The traditional mode of the major powers' foreign policy was secret diplomacy. Important decisions were made between few actors in non-public meeting places. The agreements were made in secret, in almost all treaties there are secret clauses that are not public. The networks of this new internationalism will become public with public meetings, the results of the debates and discussions are published and accessible to everyone. The public domain is established in the field of international relations. Even this public sector characterizes the new internationalism that began in the second half of the 19th century. The integration of the public domain was the expression in the foreign policy of the second half of the 19th century and was also an element of democratization of international public policy. States are no longer just a government that manages foreign policy, but there is increasing interference through parliaments.

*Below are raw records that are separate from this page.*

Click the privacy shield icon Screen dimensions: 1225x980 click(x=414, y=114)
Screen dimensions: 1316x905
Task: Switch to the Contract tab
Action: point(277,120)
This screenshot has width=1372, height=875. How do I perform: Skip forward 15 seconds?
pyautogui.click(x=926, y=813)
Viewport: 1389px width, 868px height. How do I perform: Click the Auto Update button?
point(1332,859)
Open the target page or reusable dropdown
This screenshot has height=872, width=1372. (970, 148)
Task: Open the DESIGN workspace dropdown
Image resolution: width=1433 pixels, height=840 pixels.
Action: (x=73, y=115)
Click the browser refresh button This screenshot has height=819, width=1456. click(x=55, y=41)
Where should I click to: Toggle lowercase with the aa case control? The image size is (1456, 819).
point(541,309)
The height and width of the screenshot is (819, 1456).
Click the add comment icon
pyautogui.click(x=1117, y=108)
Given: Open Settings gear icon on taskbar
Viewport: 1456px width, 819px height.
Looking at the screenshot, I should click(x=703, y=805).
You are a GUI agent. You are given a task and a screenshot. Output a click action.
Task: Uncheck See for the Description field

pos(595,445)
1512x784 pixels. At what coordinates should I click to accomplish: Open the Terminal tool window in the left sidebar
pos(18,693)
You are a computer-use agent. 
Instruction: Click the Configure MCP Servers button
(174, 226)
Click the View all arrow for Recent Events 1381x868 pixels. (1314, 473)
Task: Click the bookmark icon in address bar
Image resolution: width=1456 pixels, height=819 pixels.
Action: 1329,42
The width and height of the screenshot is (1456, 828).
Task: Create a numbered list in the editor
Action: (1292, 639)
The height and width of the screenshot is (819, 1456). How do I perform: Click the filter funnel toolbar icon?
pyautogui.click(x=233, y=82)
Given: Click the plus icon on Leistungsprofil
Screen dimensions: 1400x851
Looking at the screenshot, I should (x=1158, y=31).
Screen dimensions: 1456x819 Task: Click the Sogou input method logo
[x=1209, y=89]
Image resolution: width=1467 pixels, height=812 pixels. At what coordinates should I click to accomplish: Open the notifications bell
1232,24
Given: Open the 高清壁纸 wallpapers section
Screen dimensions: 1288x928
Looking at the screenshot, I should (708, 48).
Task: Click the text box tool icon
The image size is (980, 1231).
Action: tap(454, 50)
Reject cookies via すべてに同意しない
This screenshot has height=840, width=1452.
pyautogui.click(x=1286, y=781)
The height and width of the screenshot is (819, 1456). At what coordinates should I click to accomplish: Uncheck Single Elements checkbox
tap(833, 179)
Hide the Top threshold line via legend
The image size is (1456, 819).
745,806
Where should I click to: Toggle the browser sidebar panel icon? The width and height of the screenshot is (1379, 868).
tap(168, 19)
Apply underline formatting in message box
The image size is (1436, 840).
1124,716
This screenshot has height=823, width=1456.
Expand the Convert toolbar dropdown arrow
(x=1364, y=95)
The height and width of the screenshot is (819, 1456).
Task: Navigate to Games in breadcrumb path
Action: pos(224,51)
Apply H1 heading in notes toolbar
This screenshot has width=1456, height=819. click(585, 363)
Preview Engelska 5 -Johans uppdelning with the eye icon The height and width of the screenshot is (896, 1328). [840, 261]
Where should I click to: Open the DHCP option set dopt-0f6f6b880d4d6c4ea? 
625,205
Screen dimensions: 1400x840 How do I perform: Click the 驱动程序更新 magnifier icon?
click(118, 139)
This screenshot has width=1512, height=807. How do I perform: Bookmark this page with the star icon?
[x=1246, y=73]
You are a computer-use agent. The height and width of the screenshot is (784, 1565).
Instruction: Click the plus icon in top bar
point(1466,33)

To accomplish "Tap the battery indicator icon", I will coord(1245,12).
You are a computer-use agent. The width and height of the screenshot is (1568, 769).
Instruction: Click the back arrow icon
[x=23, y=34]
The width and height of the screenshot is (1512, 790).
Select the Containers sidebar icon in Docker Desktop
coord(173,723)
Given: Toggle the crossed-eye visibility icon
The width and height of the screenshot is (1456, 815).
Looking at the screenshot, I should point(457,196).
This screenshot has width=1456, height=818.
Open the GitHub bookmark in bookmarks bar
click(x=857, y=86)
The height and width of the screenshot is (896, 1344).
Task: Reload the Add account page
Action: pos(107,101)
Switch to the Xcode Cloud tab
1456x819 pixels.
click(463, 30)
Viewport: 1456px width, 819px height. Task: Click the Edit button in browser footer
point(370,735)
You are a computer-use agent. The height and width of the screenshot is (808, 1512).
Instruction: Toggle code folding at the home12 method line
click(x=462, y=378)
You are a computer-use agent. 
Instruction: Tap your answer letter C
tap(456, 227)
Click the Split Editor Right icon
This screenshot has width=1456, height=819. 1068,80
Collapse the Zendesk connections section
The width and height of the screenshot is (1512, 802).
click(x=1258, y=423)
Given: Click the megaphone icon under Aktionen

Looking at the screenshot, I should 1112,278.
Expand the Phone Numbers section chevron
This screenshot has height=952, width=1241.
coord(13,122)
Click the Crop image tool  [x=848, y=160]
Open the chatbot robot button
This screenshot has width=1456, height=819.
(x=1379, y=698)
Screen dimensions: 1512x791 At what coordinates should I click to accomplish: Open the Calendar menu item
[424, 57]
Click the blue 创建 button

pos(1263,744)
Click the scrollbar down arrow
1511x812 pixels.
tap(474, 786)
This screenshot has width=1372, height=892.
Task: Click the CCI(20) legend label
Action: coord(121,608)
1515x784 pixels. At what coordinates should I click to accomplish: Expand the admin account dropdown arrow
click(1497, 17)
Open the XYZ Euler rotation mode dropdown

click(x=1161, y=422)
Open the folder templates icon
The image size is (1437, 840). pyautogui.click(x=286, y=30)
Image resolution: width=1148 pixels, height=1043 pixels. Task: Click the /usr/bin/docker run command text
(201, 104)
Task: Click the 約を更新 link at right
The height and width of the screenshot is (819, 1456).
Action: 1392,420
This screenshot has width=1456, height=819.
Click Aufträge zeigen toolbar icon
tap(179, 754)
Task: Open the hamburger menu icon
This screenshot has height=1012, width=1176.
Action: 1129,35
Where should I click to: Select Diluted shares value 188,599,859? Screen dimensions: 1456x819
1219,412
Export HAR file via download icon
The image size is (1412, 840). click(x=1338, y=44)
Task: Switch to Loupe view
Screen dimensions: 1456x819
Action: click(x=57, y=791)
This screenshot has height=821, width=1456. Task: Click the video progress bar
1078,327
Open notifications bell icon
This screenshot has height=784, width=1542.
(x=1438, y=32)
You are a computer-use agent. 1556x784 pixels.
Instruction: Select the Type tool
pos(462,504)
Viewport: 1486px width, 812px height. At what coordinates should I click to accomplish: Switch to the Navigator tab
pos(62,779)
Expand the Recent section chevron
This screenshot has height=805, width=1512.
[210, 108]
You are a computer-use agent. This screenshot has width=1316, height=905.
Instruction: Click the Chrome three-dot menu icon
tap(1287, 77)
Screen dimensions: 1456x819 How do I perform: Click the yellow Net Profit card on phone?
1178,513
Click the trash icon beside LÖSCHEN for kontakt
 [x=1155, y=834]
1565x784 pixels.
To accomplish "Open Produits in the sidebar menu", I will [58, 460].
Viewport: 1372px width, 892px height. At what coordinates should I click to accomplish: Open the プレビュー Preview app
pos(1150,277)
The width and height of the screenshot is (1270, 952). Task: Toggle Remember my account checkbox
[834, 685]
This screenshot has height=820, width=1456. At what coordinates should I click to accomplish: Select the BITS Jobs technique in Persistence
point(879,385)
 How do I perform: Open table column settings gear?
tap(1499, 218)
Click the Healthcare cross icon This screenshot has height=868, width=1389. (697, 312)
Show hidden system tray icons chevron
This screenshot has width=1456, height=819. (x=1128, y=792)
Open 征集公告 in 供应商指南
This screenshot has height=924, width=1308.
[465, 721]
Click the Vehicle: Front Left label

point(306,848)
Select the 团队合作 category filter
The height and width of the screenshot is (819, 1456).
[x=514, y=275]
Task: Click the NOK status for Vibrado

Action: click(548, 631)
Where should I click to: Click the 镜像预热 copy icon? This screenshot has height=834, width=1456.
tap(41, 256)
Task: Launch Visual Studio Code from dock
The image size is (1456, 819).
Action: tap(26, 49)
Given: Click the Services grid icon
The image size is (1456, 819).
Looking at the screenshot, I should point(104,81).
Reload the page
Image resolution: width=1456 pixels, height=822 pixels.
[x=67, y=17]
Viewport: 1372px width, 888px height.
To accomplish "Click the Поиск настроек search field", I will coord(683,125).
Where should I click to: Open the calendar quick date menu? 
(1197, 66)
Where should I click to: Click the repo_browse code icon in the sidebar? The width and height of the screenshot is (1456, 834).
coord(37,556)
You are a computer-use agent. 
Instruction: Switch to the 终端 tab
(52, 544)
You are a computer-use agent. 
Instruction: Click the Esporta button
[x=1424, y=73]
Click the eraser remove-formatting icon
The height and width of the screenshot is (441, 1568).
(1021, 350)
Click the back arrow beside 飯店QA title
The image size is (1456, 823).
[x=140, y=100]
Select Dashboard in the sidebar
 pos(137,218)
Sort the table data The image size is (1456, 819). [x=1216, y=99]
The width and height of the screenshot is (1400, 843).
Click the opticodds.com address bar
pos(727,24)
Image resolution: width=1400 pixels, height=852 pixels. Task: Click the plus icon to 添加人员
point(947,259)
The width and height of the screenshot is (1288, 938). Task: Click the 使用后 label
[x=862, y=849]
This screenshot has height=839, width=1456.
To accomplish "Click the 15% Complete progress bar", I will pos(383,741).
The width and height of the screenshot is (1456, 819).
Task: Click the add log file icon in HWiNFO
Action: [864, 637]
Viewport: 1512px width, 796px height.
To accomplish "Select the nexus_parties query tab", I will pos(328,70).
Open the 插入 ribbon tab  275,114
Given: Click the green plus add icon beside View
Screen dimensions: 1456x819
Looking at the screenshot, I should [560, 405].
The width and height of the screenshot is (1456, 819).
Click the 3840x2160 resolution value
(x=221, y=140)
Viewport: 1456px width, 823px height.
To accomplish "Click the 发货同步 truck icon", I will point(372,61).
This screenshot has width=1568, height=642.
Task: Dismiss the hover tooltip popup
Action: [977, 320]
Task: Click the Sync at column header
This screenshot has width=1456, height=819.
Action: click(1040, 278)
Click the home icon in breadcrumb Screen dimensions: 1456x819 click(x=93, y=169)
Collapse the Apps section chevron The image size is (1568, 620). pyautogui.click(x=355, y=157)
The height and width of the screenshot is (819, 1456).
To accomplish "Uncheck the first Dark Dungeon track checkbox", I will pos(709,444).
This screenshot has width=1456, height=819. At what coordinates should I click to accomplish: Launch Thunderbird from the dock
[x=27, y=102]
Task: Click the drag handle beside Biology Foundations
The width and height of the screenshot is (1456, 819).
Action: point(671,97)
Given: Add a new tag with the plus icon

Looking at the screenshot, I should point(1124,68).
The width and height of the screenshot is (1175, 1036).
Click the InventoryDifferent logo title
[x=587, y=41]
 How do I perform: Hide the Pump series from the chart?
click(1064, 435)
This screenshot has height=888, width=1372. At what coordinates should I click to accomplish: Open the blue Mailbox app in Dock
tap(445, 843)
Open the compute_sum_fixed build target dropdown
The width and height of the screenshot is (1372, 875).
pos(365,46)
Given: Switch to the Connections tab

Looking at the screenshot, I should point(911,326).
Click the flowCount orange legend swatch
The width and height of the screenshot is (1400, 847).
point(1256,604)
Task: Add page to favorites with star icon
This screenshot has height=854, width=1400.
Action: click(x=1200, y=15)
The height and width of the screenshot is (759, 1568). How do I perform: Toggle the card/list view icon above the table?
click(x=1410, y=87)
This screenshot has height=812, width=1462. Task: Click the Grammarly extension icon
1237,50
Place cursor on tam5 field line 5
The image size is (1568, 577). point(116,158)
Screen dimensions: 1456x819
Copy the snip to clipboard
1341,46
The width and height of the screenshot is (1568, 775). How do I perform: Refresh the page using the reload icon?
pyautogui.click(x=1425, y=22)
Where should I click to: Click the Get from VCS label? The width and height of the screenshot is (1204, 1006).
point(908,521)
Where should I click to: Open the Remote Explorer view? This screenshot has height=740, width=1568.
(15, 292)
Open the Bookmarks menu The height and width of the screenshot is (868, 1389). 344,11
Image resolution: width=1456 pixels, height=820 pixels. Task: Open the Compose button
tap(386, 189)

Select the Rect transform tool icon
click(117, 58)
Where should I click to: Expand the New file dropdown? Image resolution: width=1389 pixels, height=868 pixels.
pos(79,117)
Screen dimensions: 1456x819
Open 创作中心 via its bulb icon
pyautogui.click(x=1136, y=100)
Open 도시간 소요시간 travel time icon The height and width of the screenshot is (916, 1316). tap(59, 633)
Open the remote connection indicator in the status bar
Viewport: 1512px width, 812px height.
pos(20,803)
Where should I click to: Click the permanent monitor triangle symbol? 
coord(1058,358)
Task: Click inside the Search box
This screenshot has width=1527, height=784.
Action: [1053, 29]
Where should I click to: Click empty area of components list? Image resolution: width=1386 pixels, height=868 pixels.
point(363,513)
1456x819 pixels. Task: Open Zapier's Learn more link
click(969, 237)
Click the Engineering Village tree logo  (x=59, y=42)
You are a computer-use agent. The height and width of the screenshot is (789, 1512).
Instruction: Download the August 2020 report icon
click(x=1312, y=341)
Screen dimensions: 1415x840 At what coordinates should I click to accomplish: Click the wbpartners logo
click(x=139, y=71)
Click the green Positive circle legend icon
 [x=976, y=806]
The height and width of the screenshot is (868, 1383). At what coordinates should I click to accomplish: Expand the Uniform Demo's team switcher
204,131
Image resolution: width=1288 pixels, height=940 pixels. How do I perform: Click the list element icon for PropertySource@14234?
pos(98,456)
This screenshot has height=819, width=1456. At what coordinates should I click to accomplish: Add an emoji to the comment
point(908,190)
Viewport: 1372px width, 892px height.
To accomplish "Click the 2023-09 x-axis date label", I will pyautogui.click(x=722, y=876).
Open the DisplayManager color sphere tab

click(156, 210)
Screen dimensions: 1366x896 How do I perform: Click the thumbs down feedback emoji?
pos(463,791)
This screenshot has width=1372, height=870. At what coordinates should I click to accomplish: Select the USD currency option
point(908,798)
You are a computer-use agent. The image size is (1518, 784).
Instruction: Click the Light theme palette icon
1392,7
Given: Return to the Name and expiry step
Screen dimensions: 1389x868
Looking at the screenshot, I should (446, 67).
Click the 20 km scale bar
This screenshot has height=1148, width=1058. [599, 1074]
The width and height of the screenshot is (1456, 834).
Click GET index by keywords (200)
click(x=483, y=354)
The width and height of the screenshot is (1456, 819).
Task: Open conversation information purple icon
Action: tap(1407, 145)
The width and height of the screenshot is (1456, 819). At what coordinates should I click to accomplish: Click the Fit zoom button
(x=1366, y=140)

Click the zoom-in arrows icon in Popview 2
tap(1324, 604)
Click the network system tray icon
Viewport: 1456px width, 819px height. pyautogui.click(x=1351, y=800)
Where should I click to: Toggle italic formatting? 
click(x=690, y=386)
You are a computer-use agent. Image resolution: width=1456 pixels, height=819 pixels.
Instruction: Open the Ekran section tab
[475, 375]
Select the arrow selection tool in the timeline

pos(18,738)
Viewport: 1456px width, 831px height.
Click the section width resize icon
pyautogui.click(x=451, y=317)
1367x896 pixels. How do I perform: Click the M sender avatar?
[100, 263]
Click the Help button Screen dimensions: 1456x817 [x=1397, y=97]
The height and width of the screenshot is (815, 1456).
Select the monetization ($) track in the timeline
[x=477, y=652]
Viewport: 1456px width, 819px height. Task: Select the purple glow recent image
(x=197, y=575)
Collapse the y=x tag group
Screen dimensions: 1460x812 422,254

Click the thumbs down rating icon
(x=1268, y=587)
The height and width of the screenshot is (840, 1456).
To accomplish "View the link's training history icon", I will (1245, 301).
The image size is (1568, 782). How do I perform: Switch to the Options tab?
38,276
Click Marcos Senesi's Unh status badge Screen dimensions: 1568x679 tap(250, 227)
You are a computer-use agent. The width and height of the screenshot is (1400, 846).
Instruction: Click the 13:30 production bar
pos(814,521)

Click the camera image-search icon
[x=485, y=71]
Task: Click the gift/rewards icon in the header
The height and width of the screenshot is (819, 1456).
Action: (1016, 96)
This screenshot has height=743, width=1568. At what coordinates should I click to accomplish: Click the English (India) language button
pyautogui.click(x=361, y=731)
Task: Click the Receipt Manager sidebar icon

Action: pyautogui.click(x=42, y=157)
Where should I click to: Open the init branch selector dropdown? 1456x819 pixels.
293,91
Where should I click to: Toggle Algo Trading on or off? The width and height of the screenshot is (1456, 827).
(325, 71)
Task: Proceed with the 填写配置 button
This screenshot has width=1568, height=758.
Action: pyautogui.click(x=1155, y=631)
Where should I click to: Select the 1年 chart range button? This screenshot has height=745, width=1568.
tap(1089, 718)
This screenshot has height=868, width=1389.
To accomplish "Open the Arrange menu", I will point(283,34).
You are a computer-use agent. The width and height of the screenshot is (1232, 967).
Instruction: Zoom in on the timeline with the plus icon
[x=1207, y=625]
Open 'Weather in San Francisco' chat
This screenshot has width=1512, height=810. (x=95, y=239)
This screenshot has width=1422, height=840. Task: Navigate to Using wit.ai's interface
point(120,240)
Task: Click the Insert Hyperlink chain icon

The normal interpretation is moving from an analysis between competing States to an analysis of the need for cooperation. The 19th century was characterised by imperialism and the arms race, which went hand in hand with technical cooperation that seemed apolitical. The networks present will be set up in 1919 with the creation of the League of Nations which takes over what was started in the second half of the 19th century.
The fourth element mentioned by Madeleine Herren is the change linked to a hegemonic policy and new foreign policy themes. This is undoubtedly the central feature of the new internationalism, which is a broad thematic scope affecting foreign policy that until now has not been so. Now there is a galaxy of conferences and international organizations that was not in the realm of foreign policy. This vast expanse will continue in the League of Nations system and in the United Nations system. Conventional diplomacy was part of the new foreign policy that was in the domain of the great powers. It is rather the peripheral States that are asserting themselves in this field, such as Switzerland and Belgium, that are finding a place in this new phenomenon in order to become active and to ensure a certain level of power. International organizations in the 19th century were subject to the control of the headquarters State, which is a power issue.
This new international phenomenon, by necessity, also requires new people. These are mainly technical issues that do not emerge from diplomats, but from experts. This is the emergence of the figure of experts at the international level. This leads to a revalorization of the role of experts, which shows the expansion of foreign policy to groups in the administration of the State and even to the margins of the State apparatus. It was with the Peace Conference in Paris in 1919 that the experts, particularly the American delegation, sent a commission called the "Inquiry" which sought to understand the complexity of the situation in Europe after the First World War according to scientific criteria in order to seek a lasting and stable peace.